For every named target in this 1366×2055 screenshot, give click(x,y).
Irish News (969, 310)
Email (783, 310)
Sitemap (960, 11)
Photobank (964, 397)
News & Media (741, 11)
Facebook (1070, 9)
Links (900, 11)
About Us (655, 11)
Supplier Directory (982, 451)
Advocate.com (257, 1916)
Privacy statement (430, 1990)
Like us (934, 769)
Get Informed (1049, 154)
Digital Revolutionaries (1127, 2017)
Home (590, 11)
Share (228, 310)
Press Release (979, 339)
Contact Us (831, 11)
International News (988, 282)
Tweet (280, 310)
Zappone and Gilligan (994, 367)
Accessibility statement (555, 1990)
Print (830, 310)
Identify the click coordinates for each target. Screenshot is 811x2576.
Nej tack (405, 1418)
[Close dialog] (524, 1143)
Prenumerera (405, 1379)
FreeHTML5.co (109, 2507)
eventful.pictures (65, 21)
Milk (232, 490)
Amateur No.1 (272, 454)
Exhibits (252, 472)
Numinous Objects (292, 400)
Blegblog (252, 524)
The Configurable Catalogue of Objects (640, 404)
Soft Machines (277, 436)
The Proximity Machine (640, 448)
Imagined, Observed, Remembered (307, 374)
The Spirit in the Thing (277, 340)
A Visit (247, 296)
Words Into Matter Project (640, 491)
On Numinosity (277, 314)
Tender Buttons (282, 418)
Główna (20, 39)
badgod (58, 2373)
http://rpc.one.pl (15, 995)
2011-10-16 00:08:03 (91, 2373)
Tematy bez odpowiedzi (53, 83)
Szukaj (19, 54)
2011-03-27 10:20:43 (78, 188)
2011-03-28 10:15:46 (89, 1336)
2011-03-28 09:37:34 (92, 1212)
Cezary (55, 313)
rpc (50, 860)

────────────────

_EXERCISE BRIEF:_
Copy out only the lines from the one containing "Like us (934, 769)" down to the last line of the material, keeping both ends.

_OUTPUT FOR THIS TASK:_
Like us (934, 769)
Get Informed (1049, 154)
Digital Revolutionaries (1127, 2017)
Home (590, 11)
Share (228, 310)
Press Release (979, 339)
Contact Us (831, 11)
International News (988, 282)
Tweet (280, 310)
Zappone and Gilligan (994, 367)
Accessibility statement (555, 1990)
Print (830, 310)
Identify the click coordinates for each target. Screenshot is 811x2576.
Nej tack (405, 1418)
[Close dialog] (524, 1143)
Prenumerera (405, 1379)
FreeHTML5.co (109, 2507)
eventful.pictures (65, 21)
Milk (232, 490)
Amateur No.1 (272, 454)
Exhibits (252, 472)
Numinous Objects (292, 400)
Blegblog (252, 524)
The Configurable Catalogue of Objects (640, 404)
Soft Machines (277, 436)
The Proximity Machine (640, 448)
Imagined, Observed, Remembered (307, 374)
The Spirit in the Thing (277, 340)
A Visit (247, 296)
Words Into Matter Project (640, 491)
On Numinosity (277, 314)
Tender Buttons (282, 418)
Główna (20, 39)
badgod (58, 2373)
http://rpc.one.pl (15, 995)
2011-10-16 00:08:03 (91, 2373)
Tematy bez odpowiedzi (53, 83)
Szukaj (19, 54)
2011-03-27 10:20:43 (78, 188)
2011-03-28 10:15:46 (89, 1336)
2011-03-28 09:37:34 (92, 1212)
Cezary (55, 313)
rpc (50, 860)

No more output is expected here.